## Exercise description:
Begin at the line that has "The width and height of the screenshot is (438, 312)." and copy through the end of the records, putting "flyout menu" in place of "submenu" and changing nothing else. Omit the pictures.

## Supplied information:

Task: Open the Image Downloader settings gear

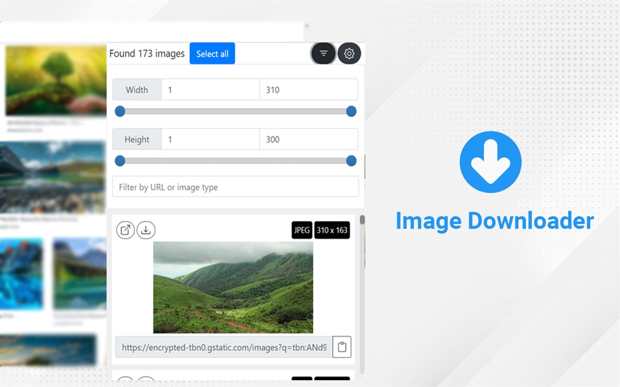Action: (349, 53)
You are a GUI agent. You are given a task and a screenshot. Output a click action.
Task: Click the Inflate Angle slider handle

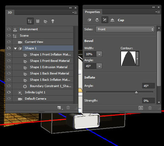coord(136,92)
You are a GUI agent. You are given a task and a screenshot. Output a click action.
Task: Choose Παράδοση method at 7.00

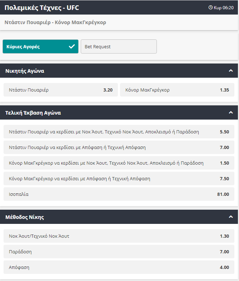click(119, 252)
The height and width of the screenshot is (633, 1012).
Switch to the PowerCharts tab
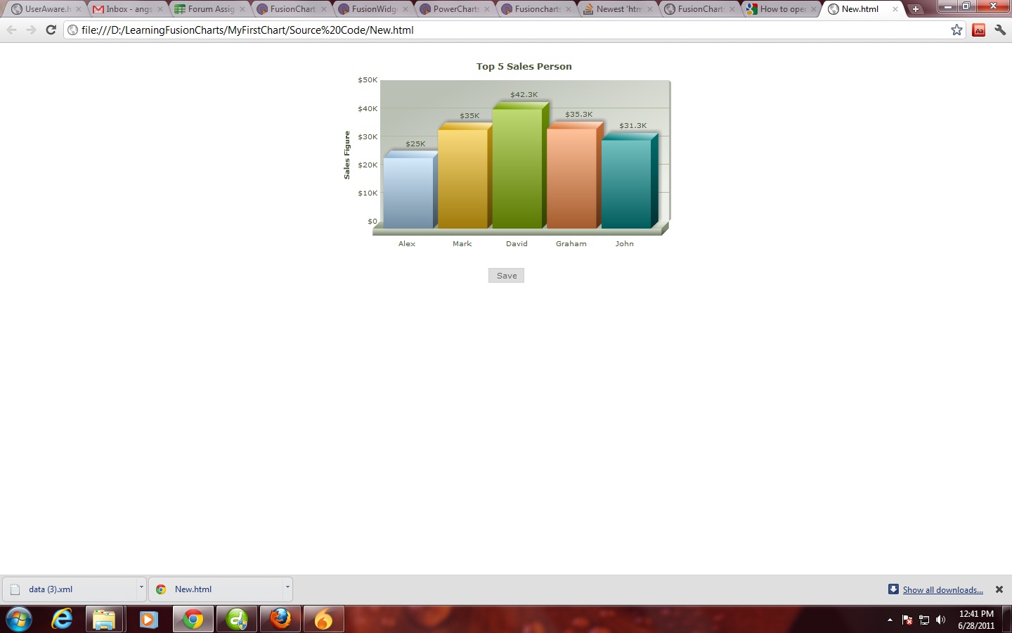tap(455, 9)
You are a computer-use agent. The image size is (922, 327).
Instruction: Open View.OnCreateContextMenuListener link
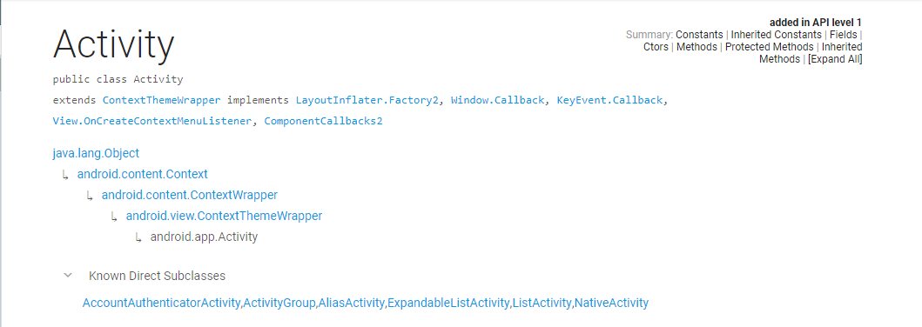pyautogui.click(x=151, y=121)
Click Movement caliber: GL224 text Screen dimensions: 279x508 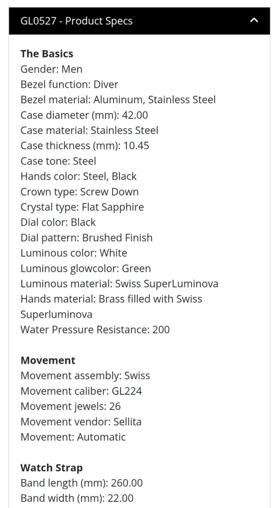click(x=81, y=391)
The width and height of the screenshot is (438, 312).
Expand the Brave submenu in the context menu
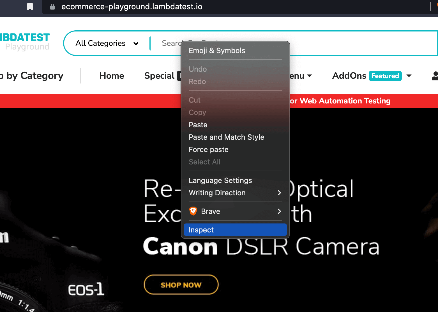[279, 211]
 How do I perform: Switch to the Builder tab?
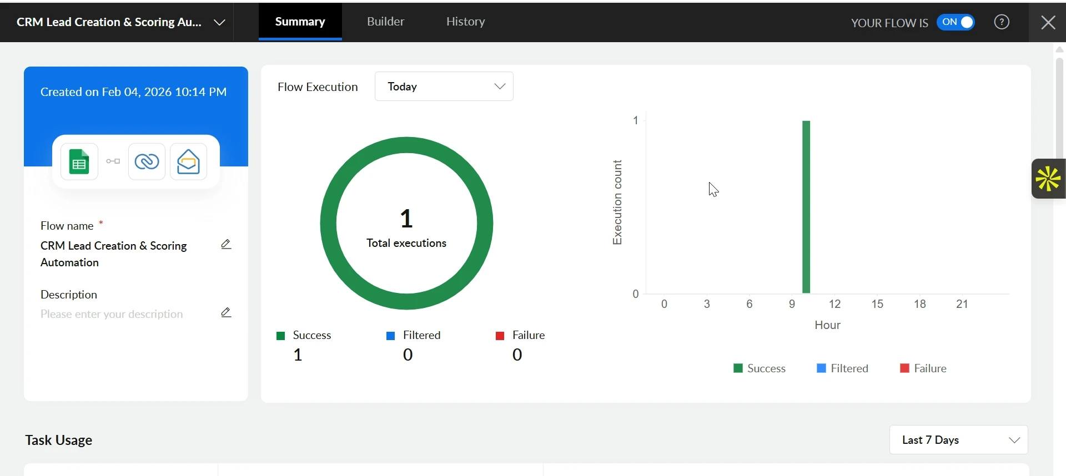pos(385,22)
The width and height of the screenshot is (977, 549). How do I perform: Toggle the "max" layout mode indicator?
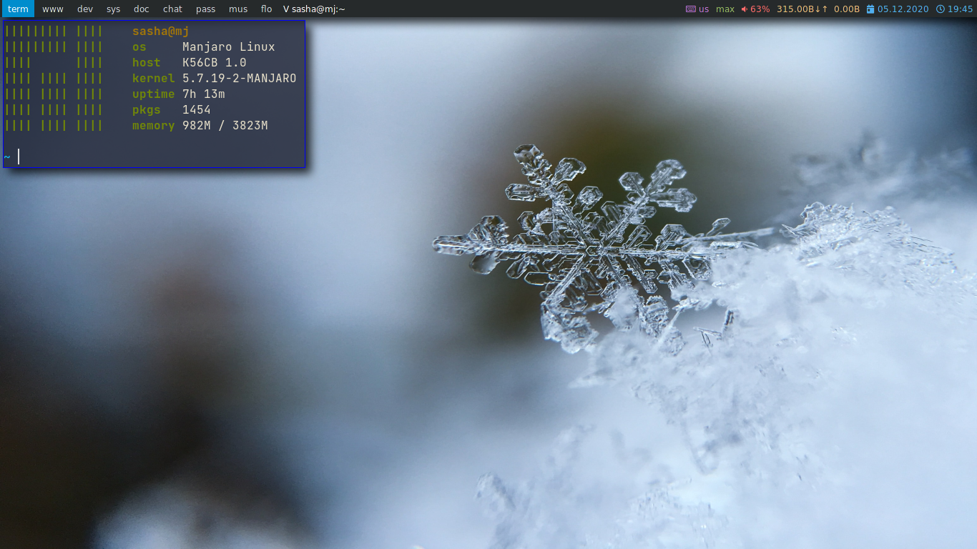click(724, 9)
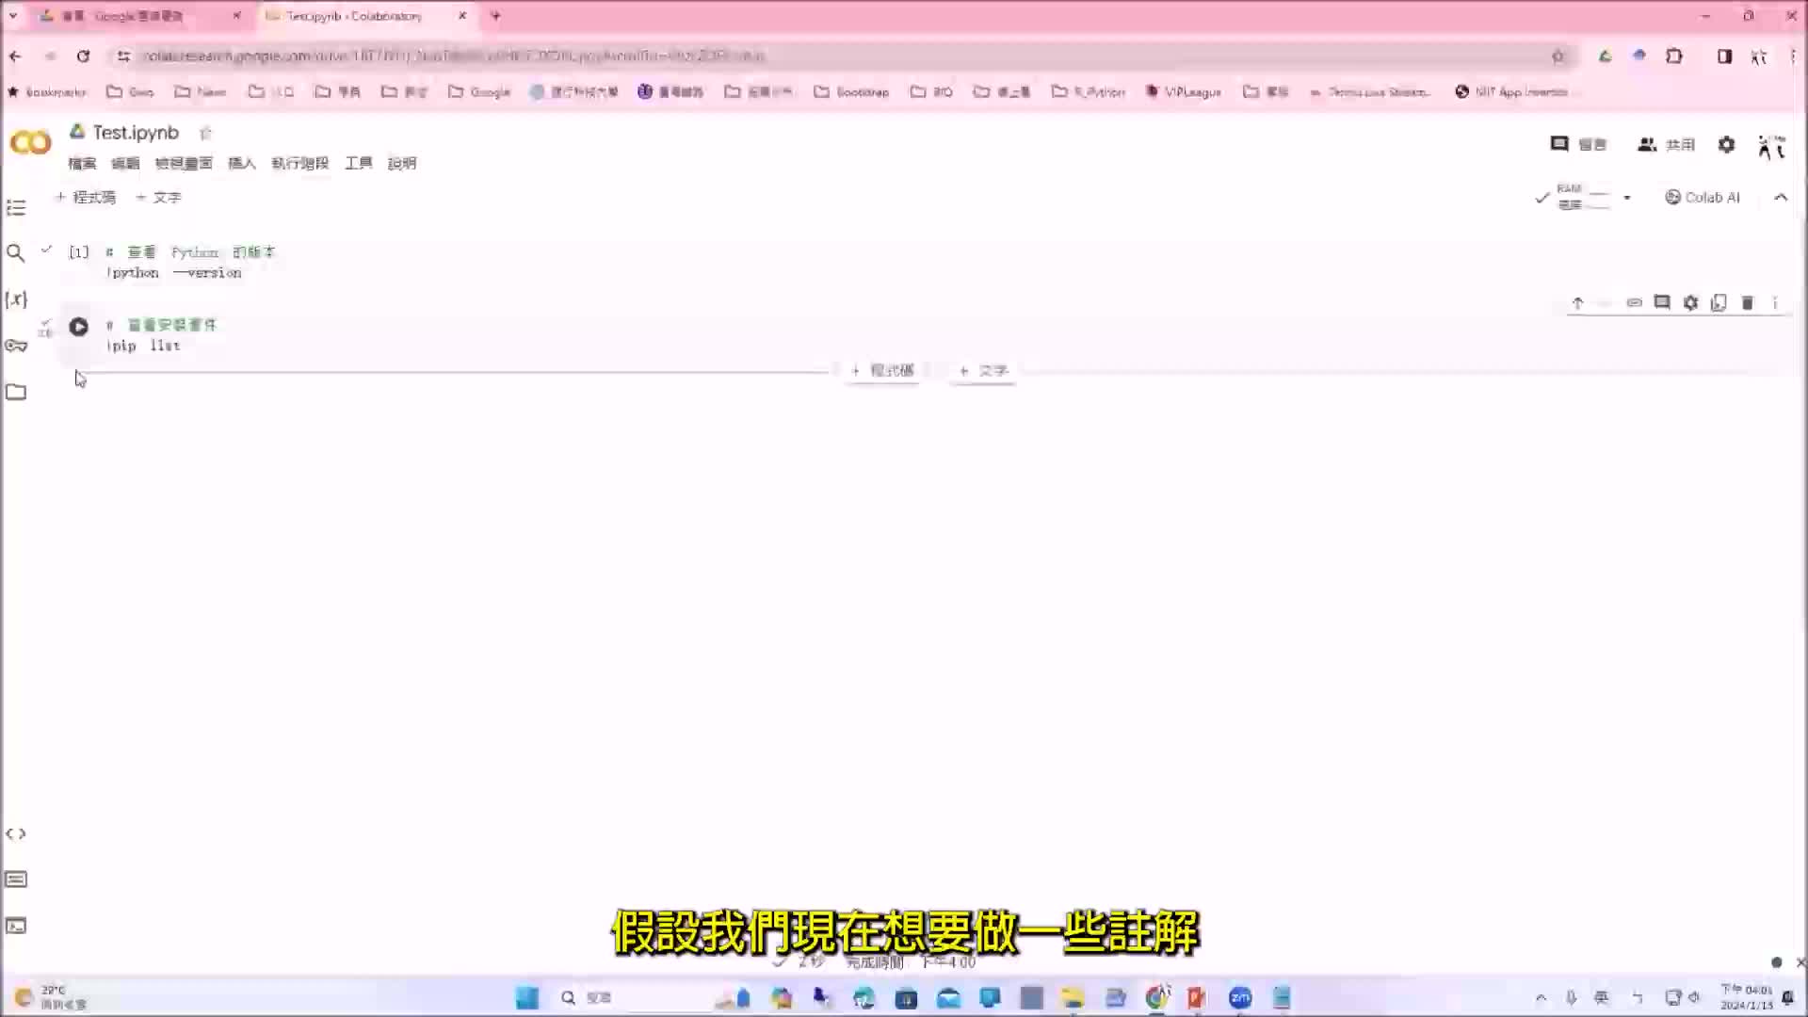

## Response to the task:
The width and height of the screenshot is (438, 312).
Expand the Brave flyout menu in the context menu
[279, 211]
 How do I perform: Switch to the Builder tab?
pos(385,22)
The width and height of the screenshot is (977, 549). How do I perform: Toggle the "max" layout mode indicator?
click(724, 9)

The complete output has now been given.